- _Exercise directions_: Only one stretch of the data below is needed. Output the lines from the one with "Open the three-dot post options menu" up to and including the one with "Task: Open 在线客服 headset icon", exactly as they stand.

- _Record excerpts_:
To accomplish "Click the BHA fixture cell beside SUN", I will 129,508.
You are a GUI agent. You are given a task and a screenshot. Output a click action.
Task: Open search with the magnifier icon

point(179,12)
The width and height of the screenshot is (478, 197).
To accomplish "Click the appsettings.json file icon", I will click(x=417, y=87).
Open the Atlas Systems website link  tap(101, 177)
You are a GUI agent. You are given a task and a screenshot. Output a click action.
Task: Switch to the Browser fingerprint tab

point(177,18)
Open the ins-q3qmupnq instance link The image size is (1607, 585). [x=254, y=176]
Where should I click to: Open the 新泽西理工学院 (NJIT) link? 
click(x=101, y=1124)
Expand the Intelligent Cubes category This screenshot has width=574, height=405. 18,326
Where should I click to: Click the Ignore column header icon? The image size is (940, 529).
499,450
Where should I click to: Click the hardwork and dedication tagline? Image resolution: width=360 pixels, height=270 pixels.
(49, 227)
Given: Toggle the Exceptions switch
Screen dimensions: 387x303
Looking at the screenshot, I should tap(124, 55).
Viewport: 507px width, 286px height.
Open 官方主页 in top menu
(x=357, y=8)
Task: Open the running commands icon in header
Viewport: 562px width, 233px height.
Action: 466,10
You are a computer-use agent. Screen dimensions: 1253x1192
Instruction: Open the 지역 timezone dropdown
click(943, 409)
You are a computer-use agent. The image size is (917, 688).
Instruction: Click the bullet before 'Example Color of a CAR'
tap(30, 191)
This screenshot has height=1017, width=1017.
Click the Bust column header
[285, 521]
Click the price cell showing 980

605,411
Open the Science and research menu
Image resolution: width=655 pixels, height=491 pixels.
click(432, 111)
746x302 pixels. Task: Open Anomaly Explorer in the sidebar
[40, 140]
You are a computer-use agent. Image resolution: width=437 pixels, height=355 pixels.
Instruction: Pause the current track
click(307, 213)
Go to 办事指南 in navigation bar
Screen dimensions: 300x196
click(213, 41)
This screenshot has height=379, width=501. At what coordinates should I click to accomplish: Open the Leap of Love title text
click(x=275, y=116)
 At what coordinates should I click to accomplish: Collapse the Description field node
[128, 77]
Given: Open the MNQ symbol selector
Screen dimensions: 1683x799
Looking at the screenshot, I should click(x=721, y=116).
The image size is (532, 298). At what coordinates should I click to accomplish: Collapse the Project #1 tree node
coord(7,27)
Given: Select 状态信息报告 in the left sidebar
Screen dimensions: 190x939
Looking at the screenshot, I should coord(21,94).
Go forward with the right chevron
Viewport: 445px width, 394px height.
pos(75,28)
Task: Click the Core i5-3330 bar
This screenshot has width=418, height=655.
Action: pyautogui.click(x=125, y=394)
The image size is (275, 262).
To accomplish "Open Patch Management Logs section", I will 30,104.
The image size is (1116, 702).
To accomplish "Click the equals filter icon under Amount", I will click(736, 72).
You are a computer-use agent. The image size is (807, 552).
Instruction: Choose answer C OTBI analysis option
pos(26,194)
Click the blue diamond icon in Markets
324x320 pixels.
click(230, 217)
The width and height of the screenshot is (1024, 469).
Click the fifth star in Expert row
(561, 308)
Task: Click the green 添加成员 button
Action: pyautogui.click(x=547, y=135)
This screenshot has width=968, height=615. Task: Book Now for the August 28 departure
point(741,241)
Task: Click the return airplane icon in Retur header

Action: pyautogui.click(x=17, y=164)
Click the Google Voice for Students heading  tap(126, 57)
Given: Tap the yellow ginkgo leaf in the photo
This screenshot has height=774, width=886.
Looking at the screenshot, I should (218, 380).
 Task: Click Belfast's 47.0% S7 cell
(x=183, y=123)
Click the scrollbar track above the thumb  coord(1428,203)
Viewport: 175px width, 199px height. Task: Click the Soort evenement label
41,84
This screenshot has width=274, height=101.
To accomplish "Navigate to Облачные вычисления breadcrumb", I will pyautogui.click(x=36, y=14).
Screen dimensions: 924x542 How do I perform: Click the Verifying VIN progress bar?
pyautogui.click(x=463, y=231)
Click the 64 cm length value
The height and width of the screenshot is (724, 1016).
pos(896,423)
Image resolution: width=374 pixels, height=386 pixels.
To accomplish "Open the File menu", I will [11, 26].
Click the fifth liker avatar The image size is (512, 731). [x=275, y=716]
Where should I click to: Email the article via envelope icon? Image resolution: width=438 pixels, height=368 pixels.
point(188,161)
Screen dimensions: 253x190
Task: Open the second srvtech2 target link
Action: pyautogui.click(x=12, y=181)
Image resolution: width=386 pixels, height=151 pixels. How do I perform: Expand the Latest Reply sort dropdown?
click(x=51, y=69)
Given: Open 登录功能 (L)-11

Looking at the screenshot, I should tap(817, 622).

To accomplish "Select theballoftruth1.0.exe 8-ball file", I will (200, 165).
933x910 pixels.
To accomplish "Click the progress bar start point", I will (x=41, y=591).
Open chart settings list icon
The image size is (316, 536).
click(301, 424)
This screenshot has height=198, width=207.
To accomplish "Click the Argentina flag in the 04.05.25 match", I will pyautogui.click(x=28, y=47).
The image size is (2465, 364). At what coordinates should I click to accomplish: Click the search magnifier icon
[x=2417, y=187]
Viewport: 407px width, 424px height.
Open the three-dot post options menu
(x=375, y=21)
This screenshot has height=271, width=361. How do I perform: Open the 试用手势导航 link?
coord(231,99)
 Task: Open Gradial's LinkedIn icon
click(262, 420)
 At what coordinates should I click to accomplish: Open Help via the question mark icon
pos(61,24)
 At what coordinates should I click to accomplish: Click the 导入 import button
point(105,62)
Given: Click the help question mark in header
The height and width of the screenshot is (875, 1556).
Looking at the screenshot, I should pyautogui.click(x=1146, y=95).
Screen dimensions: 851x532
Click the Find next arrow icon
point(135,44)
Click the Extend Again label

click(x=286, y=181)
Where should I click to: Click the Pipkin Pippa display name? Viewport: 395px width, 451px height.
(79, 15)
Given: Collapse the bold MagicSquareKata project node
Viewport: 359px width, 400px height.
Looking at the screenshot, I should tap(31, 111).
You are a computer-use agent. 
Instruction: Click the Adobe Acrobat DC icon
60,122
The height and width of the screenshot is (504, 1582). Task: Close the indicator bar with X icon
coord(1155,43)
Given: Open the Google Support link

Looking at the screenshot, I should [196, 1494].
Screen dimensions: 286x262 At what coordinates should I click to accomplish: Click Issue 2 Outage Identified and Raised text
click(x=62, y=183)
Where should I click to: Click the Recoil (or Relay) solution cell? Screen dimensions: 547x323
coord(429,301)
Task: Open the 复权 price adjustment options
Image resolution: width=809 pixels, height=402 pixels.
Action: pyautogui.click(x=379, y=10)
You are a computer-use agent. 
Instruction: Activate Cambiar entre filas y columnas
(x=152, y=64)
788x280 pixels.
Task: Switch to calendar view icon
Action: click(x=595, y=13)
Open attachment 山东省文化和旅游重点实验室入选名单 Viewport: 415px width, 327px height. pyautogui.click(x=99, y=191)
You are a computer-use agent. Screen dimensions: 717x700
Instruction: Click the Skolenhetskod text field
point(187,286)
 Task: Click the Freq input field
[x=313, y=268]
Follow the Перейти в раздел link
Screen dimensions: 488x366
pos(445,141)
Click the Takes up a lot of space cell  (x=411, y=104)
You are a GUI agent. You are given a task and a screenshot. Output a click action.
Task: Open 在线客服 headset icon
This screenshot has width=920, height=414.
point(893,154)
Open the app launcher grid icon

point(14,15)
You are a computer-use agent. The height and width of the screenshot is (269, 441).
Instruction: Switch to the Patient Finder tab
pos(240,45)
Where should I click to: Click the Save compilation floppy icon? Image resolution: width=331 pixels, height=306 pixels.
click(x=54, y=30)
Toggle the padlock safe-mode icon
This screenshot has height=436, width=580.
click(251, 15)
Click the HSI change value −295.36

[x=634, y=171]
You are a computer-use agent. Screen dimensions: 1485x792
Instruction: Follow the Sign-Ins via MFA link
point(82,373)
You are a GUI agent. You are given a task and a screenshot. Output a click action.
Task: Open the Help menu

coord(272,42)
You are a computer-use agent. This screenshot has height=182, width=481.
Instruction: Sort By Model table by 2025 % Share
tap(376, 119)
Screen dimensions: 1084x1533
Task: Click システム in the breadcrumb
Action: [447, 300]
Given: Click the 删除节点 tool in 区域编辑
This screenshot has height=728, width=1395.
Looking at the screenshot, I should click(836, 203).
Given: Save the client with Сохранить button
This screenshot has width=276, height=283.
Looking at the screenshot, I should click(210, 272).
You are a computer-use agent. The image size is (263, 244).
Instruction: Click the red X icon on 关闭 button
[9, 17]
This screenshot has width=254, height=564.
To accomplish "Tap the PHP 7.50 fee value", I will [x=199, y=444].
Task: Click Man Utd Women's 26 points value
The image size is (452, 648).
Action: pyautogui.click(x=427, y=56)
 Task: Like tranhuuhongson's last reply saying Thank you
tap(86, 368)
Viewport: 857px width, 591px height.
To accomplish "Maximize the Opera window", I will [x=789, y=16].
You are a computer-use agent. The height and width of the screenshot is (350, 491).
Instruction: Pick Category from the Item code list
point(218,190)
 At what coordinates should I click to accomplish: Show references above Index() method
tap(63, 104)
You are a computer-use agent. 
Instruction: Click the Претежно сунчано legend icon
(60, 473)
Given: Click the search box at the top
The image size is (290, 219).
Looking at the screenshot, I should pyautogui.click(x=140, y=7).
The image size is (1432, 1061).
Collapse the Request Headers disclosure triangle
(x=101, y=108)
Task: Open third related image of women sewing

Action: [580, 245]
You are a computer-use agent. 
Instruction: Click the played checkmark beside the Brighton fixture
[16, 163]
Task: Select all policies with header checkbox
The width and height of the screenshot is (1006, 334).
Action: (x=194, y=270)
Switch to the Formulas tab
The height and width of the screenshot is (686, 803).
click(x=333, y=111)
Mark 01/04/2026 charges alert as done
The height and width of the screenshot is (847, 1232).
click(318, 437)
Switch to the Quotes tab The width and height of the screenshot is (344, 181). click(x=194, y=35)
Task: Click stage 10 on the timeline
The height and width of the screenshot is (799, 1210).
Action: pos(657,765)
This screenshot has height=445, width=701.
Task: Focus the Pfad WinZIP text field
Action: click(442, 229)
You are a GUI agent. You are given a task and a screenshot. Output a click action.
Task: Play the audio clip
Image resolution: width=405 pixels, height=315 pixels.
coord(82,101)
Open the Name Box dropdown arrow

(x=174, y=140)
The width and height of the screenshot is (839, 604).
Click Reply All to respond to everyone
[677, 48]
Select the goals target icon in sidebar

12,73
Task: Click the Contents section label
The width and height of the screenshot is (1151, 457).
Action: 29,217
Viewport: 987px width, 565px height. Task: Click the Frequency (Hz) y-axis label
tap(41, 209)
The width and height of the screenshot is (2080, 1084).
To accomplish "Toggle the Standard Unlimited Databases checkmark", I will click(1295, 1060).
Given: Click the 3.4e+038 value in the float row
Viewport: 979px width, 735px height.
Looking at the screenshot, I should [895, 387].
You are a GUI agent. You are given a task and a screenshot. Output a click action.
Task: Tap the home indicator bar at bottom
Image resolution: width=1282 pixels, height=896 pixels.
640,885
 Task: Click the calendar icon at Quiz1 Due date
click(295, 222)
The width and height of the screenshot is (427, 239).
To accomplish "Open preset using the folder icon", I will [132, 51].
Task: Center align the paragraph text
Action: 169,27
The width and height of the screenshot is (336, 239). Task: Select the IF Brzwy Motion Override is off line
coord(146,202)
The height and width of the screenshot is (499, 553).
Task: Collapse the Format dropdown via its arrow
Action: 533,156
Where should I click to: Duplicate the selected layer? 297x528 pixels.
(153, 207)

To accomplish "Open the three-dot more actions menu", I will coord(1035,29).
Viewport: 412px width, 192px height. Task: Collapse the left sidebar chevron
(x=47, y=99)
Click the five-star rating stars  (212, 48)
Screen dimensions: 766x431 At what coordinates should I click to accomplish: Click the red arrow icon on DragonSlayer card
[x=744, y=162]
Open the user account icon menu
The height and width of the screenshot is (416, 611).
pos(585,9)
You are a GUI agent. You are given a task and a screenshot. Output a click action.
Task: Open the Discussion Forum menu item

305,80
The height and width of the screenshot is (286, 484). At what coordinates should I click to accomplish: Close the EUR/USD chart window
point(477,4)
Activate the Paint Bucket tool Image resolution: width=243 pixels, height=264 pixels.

- _Solution below_:
Open the three-dot post options menu
(x=375, y=21)
This screenshot has height=271, width=361. How do I perform: Open the 试用手势导航 link?
coord(231,99)
 Task: Open Gradial's LinkedIn icon
click(262, 420)
 At what coordinates should I click to accomplish: Open Help via the question mark icon
pos(61,24)
 At what coordinates should I click to accomplish: Click the 导入 import button
point(105,62)
Given: Click the help question mark in header
The height and width of the screenshot is (875, 1556).
Looking at the screenshot, I should pyautogui.click(x=1146, y=95).
Screen dimensions: 851x532
Click the Find next arrow icon
point(135,44)
Click the Extend Again label

click(x=286, y=181)
Where should I click to: Click the Pipkin Pippa display name? Viewport: 395px width, 451px height.
(79, 15)
Given: Collapse the bold MagicSquareKata project node
Viewport: 359px width, 400px height.
Looking at the screenshot, I should tap(31, 111).
You are a computer-use agent. 
Instruction: Click the Adobe Acrobat DC icon
60,122
The height and width of the screenshot is (504, 1582). Task: Close the indicator bar with X icon
coord(1155,43)
Given: Open the Google Support link

Looking at the screenshot, I should [196, 1494].
Screen dimensions: 286x262 At what coordinates should I click to accomplish: Click Issue 2 Outage Identified and Raised text
click(x=62, y=183)
Where should I click to: Click the Recoil (or Relay) solution cell? Screen dimensions: 547x323
coord(429,301)
Task: Open the 复权 price adjustment options
Image resolution: width=809 pixels, height=402 pixels.
Action: pyautogui.click(x=379, y=10)
You are a computer-use agent. 
Instruction: Activate Cambiar entre filas y columnas
(x=152, y=64)
788x280 pixels.
Task: Switch to calendar view icon
Action: click(x=595, y=13)
Open attachment 山东省文化和旅游重点实验室入选名单 Viewport: 415px width, 327px height. pyautogui.click(x=99, y=191)
You are a computer-use agent. Screen dimensions: 717x700
Instruction: Click the Skolenhetskod text field
point(187,286)
 Task: Click the Freq input field
[x=313, y=268]
Follow the Перейти в раздел link
Screen dimensions: 488x366
pos(445,141)
Click the Takes up a lot of space cell  (x=411, y=104)
You are a GUI agent. You are given a task and a screenshot. Output a click action.
Task: Open 在线客服 headset icon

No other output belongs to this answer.